━━ Excerpted records
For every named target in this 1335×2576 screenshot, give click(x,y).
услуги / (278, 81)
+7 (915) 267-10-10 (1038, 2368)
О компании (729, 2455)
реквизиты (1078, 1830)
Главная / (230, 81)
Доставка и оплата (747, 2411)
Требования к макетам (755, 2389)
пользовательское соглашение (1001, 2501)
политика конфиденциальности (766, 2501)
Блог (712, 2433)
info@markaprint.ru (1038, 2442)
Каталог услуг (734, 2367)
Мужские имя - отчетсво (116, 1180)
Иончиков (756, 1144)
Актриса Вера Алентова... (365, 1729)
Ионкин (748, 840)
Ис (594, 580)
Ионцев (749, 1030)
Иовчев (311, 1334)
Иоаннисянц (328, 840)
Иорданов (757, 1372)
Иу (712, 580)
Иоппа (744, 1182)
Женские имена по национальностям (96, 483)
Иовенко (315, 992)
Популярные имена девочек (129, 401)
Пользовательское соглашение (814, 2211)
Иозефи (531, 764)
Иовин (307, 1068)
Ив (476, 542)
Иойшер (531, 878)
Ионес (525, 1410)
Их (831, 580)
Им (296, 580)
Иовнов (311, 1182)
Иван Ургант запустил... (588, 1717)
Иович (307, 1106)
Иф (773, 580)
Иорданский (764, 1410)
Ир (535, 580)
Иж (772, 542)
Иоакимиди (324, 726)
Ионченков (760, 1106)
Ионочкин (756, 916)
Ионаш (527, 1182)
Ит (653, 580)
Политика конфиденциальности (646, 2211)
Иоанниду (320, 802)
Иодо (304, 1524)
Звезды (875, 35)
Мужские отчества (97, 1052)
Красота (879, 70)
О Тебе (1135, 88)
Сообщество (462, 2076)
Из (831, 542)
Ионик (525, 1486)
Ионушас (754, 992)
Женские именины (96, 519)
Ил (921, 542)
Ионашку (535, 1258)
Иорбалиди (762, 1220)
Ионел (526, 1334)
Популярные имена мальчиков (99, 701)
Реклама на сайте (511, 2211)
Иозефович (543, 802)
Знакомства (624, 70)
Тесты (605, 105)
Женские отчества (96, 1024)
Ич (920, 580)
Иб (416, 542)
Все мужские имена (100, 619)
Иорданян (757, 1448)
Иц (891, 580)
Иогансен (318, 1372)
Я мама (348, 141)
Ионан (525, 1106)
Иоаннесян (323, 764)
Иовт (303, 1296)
━━━━
* **Work task**: The expected output is the lines from the one holding "Реклама на сайте (511, 2211)" through the last line of the data, exactly as they appear, with nothing before or after.

* **Solution to this problem**:
Реклама на сайте (511, 2211)
Иозефович (543, 802)
Знакомства (624, 70)
Тесты (605, 105)
Женские отчества (96, 1024)
Ич (920, 580)
Иб (416, 542)
Все мужские имена (100, 619)
Иорданян (757, 1448)
Иц (891, 580)
Иогансен (318, 1372)
Я мама (348, 141)
Ионан (525, 1106)
Иоаннесян (323, 764)
Иовт (303, 1296)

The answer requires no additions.